Additionally, prior year reserve releases provided a 2.0% benefit to the combined ratio in H1’25, including reserve releases linked to improvements in catastrophe events, notably Hurricanes Helene and Milton, partly offset by strengthening in aviation reflecting updated Ukraine loss estimates.
The Lloyd’s expense ratio rose 1.3% to 35.8% with higher gross commissions and staff costs reported by the market in the period.
On investments, Lloyd’s has today reported an investment return of £3.2 billion or 3.1% for H1’25, compared with £2.1 billion and 2.1% in H1’24. The result comprised both strong income and realised gains, supported by higher reinvestment yields and a favourable rate environment, explained Lloyd’s.
All in all, the Lloyd’s market generated profit before tax of £4.2 billion for the first half of 2025, a 15% decrease from the £4.9 billion reported in the prior year.
“Lloyd’s syndicates delivered a solid half year performance, demonstrating strength and resilience. While major claims returned to expected levels – driven by the devastating California wildfires – disciplined underwriting ensured the underlying result had the capacity to absorb such volatility.
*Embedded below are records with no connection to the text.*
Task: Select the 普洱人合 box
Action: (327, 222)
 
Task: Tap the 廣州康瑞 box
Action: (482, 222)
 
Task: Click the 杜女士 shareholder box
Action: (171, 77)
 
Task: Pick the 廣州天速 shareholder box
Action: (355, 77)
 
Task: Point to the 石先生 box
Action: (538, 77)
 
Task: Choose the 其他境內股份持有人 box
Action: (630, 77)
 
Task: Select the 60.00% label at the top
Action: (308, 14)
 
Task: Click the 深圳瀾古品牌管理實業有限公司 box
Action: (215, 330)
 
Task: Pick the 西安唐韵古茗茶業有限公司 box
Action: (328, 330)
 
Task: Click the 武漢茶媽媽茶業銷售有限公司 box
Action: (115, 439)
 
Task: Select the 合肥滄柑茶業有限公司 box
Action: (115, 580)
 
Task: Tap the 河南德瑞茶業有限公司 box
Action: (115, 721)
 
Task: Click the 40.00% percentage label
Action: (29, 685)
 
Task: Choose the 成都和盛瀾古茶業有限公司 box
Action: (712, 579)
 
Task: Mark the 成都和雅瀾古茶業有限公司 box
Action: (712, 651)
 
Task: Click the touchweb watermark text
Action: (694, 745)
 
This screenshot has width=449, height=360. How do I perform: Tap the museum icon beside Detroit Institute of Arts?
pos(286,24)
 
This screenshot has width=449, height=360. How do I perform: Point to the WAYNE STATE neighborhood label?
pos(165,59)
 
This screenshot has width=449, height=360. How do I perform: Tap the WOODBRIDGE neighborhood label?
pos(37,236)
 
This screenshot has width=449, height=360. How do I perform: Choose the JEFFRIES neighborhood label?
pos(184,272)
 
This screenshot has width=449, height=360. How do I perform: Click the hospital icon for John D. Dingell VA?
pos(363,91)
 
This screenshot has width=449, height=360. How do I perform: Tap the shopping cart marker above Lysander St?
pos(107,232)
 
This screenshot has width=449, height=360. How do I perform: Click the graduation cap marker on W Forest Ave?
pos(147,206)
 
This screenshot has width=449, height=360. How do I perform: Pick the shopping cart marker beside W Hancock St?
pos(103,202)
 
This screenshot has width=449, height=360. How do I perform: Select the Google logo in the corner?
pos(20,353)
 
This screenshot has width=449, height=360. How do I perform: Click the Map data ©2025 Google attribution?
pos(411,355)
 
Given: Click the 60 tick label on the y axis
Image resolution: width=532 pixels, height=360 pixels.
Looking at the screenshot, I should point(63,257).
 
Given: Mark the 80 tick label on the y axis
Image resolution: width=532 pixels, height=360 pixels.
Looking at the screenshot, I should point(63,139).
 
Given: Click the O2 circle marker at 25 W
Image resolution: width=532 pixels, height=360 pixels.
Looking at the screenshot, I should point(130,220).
Investment performance was strong, and the market’s capital position and solvency ratios provide a very good foundation for future growth,” said Patrick Tiernan, Chief Executive Officer.
Lloyd’s also reported today that its capital position remains very strong, with total capital, reserves, and subordinated loan notes of £43.8 billion at 30 June 2025, compared with £47.1 billion at the end of 2024.
The central solvency ratio increased to 468% from 435% at year-end 2024, and the market-wide solvency ratio rose to 206% from 205%, both well above regulatory requirements.
“Looking ahead, despite a more challenging pricing environment and heightened uncertainty, the market continues to innovate and expand the global reach of the Lloyd’s platform through existing participants, new entrants and a strong pipeline of businesses looking to join the market. Our focus remains on facilitating sustainable and attractive returns on capital through the economic cycle for all market participants,” added Tiernan.